Auch eine gute Stunde nach ihrem fulminanten Sprint am Ende der steilen Zielanfahrt war sie daher immer noch aufgedreht ob ihres Erfolges: "Ein Traum wird wahr, ich habe es mir selbst gerade noch einmal gesagt: Ich bin eine Etappensiegerin bei der Tour de France. Das macht sich ziemlich gut in meinem Lebenslauf."
Tatsächlich ist dieser Sieg in Épernay derjenige, der in Ludwigs Curriculum Vitae nun heraussticht. Doch nach Frankreich ist sie auch mit Ambitionen für die Gesamtwertung gereist. Im Klassement liegt sie allerdings schon 1'48 Minuten hinter dem Gelben Trikot, das weiter von der Niederländerin Marianne Vos getragen wird.
"Wir sind keine Drückeberger"
Einen Großteil dieses Rückstands hat sie sich am Montag auf der 2. Etappe eingehandelt. Auch sie war dort in einen der zahlreichen Stürze verwickelt. Ihr Team FDJ-SUEZ-Futuroscope hatte mit vier Fahrerinnen auf der Straße gelegen. Darunter Marta Cavalli, die Zweite des Giro d'Italia Donne und eine der Topfavoritinnen auf den Gesamtsieg.
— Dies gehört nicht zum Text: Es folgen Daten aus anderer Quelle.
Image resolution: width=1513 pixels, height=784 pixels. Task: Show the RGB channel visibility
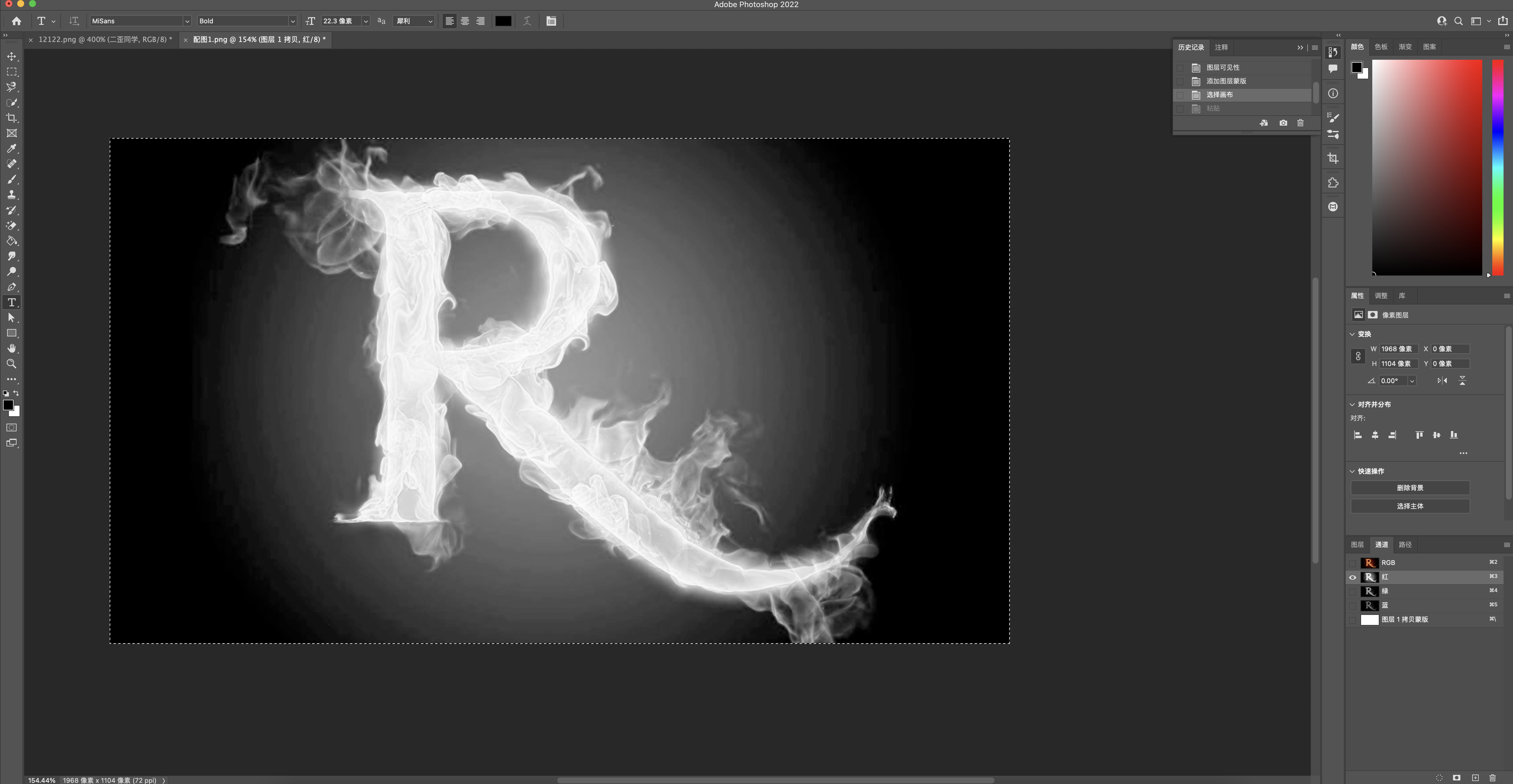click(x=1353, y=563)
Die Italienerin, die ebenfalls um das Gelbe Trikot hatte kämpfen wollen, konnte zur 3. Etappe nicht mehr antreten. "Das war so ein Scheißtag gestern", sagt Ludwig, "aber wir haben uns gesagt, wir werden kämpfen, wir sind keine verdammten Drückeberger. Und das haben wir heute gezeigt."
Allen voran sie selbst: Die Dänin war durch einen Sturz der Polin Katarzyna Niewiadoma am Fuße des Côte de Mutigny zunächst aufgehalten worden, hatte sich dann aber gemeinsam mit Marianne Vos und Niewiadoma zurück an die Spitze gekämpft. Im Anstieg zum Ziel hatte sie sich an Vos' Hinterrad orientiert, um dann ihren Sprint anzusetzen - die richtige Entscheidung.
Das Blatt kann sich wenden
Auf dem Podium habe sie "geweint, geweint, geweint", sagte Ludwig. Und ihre Teamkolleginnen, die sich davor versammelt hatten, um diesen Moment mitzuerleben, hätten das ebenfalls getan. "Wir werden das heute Abend feiern, das verspreche ich", kündigte die Tagessiegerin an.
Für Liane Lippert mag das ein Trost sein, dass sich das Blatt von einem auf den anderen Tag wenden kann. Auf der 4. Etappe von Troyes nach Bar sur Aube wartet wieder ein Profil, dass Lippert liegen könnte. Es sei denn, die Hüfte bereitet ihr auch am Mittwoch noch Probleme.